Three Acts
My time at Google has spanned three distinct chapters — each one pushing further into territory I didn't know existed when I arrived. I've designed the infrastructure millions of businesses run on, shaped how people interact with AI through hardware, and now work at the bleeding edge of machine learning research tooling. Each chapter has required a different version of me as a designer.
Act I — Core Compute: The Infrastructure Behind Everything
My first two years at Google were spent on Google Cloud Platform's Core Compute team. If you've ever spun up a virtual machine on GCP, you've used what my team built. The Console is the primary control surface for millions of cloud customers — from solo developers to Fortune 500 engineering orgs — and the VM creation flow is one of the most-used workflows in the entire product.
The complexity here is enormous. A single VM creation form might surface dozens of configuration options: machine type, CPU platform, boot disk, networking, service accounts, GPU attachments, sole-tenant nodes. The challenge was making all of that power accessible without making it terrifying. Every design decision had to work for a startup founder configuring their first server and a staff engineer at a bank who's done it ten thousand times.
One of the biggest projects I tackled was the Future Reservations flow — a new product that let customers pre-purchase compute capacity at a specific point in time. For companies running massive ML training jobs, the ability to guarantee access to thousands of GPUs on a specific date is worth a significant premium. This was a net-new workflow with no prior art in the console, which meant I had to work closely with PMs and engineers to define not just the UI but the entire user mental model from scratch. What does a "reservation" mean? When does it activate? What happens if your needs change? All of that had to be answered in the design before a line of code was written.

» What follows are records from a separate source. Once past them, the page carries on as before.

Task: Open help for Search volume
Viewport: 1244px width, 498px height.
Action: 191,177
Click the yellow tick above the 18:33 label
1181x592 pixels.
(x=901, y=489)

I also owned the Committed Use Discounts (CUD) flows — the mechanism by which GCP customers commit to a certain spend level in exchange for deep discounts. These flows are financially significant: a single committed use contract can represent millions of dollars. The design had to be crystal clear about what users were agreeing to, with zero ambiguity about terms, duration, resource scope, and cancellation implications. I worked closely with legal, finance, and enterprise sales to ensure the experience was not only usable but defensible.
Act II — Pixel Buds: Designing for Voice and AI
After two years in the cloud, I moved to the Pixel Buds team — a completely different world. Pixel Buds sit at the intersection of hardware and software, and the design challenges are unlike anything in traditional UI work. There's no screen. The interface is sound, touch, and motion. And increasingly, it's AI.

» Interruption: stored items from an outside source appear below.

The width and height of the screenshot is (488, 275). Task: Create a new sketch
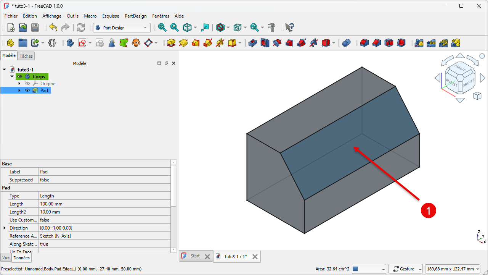click(82, 43)
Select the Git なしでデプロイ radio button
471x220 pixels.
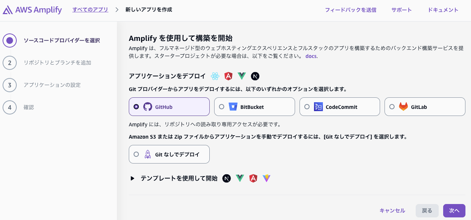click(x=136, y=154)
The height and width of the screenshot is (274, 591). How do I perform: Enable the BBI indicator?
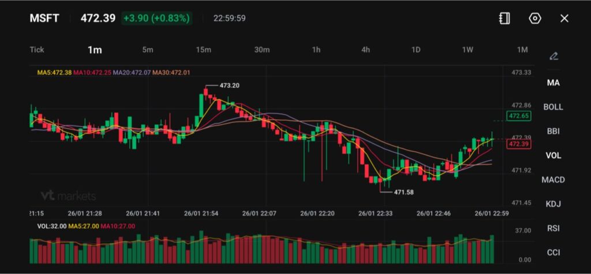(553, 131)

My focus was on AI voice interactions — designing the end-to-end experience of how users invoke, converse with, and receive responses from Google Assistant through the buds. This meant thinking about interaction latency (a 200ms delay that's imperceptible on a phone feels like an eternity when it's happening in your ear), audio feedback design, gesture grammar, and the edge cases that emerge when your interface is worn on a human body during real life.
The work pushed me to think about design in entirely new dimensions. Prototyping meant building audio demos, not Figma screens. User testing meant watching people walk around, exercise, and cook while interacting with the device. Success metrics were things like natural language comprehension rates and re-activation frequency — not click-through rates or time-on-page.
Act III — Machine Learning Tools: Designing for the Frontier
I now work on some of the most technically complex products I've ever encountered: internal tools for Google's machine learning researchers and engineers. There are two main focus areas.
The first is LLM profiling tooling — software that helps ML engineers understand exactly where time and compute are being spent during large language model training and inference. When you're training a model with hundreds of billions of parameters, inefficiency isn't just slow — it's astronomically expensive. A 5% improvement in utilization across a training cluster can translate to millions of dollars saved and weeks of iteration time recovered. I design the interfaces that make those inefficiencies visible and actionable.
The second is fleet management for large-scale Reinforcement Learning training clusters on TPUs. Google operates some of the largest TPU fleets in the world, and orchestrating RL training across thousands of chips simultaneously is a discipline unto itself. The engineers running these clusters need to monitor training health, catch divergence early, manage preemptions and restarts, and reason about job state across distributed systems — all in real time.
Designing for this audience — researchers and engineers who are among the most technically sophisticated people on earth — is its own craft. They have zero patience for tools that obscure information in the name of simplicity. The goal isn't to dumb things down. It's to make the right information findable at exactly the right moment, with enough context to act on it decisively.
What Ties It Together
Three very different products. Three very different users. But the throughline is the same: design at Google means operating at a scale where the decisions you make matter in ways that are hard to fully comprehend.
When I changed a label in the VM creation flow, it affected how millions of businesses understood their infrastructure choices. When I designed a voice interaction pattern for Pixel Buds, it shaped how people talked to AI in moments of their real lives. When I design an LLM profiling interface, I'm influencing how the people building the next generation of AI models understand and optimize their work.
That weight never goes away. And honestly, I wouldn't want it to.